See, son. At times their very anxiety to be perfect and their humbleness make them be afraid that they can never become so.»

«So are the desire for perfection and humbleness obstacles to becoming perfect?»

«No, son. Desire and humbleness are not obstacles. On the contrary one must strive to have them in a very deep but orderly way. They are orderly when they do not imply heedless haste, unfounded dejection, doubts and lack of confidence such as believing that, because of his imperfection, man cannot become perfect. All vir­tues are necessary, as well as the desire to achieve justice.»

“Yes. Also those whom I questioned told me that. They told me that it was necessary to be virtuous. But some said that one virtue was necessary, some another, and they all maintained the absolute necessity of having that one, which they said was indispensable to be saints. And that frightened me, because how can one have all the virtues in a perfect form, how can one grow them all together like a bunch of different flowers? It takes time… and life is so short! Master, tell me which is the essential virtue.»

«It is love. If you love you will be holy, because all virtues and all good deeds come from the love for the Most High and for our neighbour.»

«Do they? It is easier thus. So holiness is love. If I have love I have everything… Holiness is made of that.»

«Of that and of the other virtues. Because to be holy is not only to be humble, or only prudent, or only chaste and so forth, but to be virtuous.

514.5

See, son, when a rich man wishes to offer a dinner, does he order only one dish? Also: when one wants to present somebody with a bunch of flowers, does one take only one flower? One does not. Because even if he put piles of the same dish on the table his guests would criticise him as an incapable host concerned only with showing his means but not his refinement as a gentleman who is anxious to satisfy the different tastes of his guests and wants each of them not only to satisfy his appetite with this or that dish, but to enjoy them. The same applies to he who offers a bunch of flowers. One flower only, no matter how big it is, does not make a bunch. But many flowers do, and thus the dif­ferent colours and scents gratify one’s eyes and smell and make one praise the Lord. Holiness, which we must consider as a branch of flowers offered to the Lord, is to comprise all virtues. Humbleness will prevail in one spirit, strength in another, continence in another, patience in another, the spirit of sacrifice or penance in another, all virtues born in the shade of the regal most scented tree of love, whose flowers will always prevail in the bunch, but all the virtues make up holiness.»

«And which is to be cultivated more carefully?»

«Love.
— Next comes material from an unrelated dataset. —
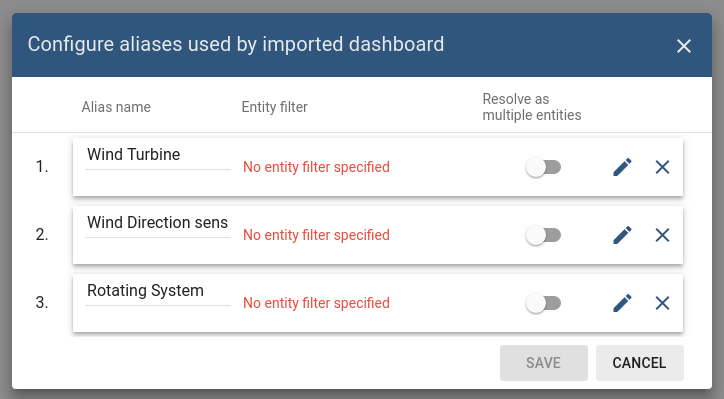Remove the Wind Turbine alias row
724x399 pixels.
click(662, 167)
I told you.»

«Then?»

«There is no method, son. If you love the Lord, He will grant you His gifts, that is, He will communicate with you and then the vir­tues which you strive to grow in strength, will grow in the sun of Grace.»
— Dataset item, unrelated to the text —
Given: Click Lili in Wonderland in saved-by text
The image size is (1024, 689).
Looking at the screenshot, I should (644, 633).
«In other words, in a loving soul it is God Who acts mostly?» «Yes, son. It is God Who acts mostly, letting man put, as his own contribution, his free will to tend to perfection, his efforts to reject temptations in order to remain faithful to his purpose, his strug­gles against the flesh, the world, the demon, when they assail him. And the reason for that is that He wants His son to have merit in his holiness.»

«Ah! I see! Then it is quite right to say that man is made to be as perfect as God wants. Thank You, Master. It is now clear to me and I will act accordingly. And You, Lord, please pray for me.»

«I will keep you in My heart. Go and be assured that God will not leave you without help.»

The young man parts from Jesus looking satisfied…

514.6

They are by now near the village. Bartholomew with Stephen joins Jesus to tell Him that while He was speaking to the young man, a citizen of Beth-horon, a relative of Helkai the Pharisee, came begging them to take Him at once to his dying wife.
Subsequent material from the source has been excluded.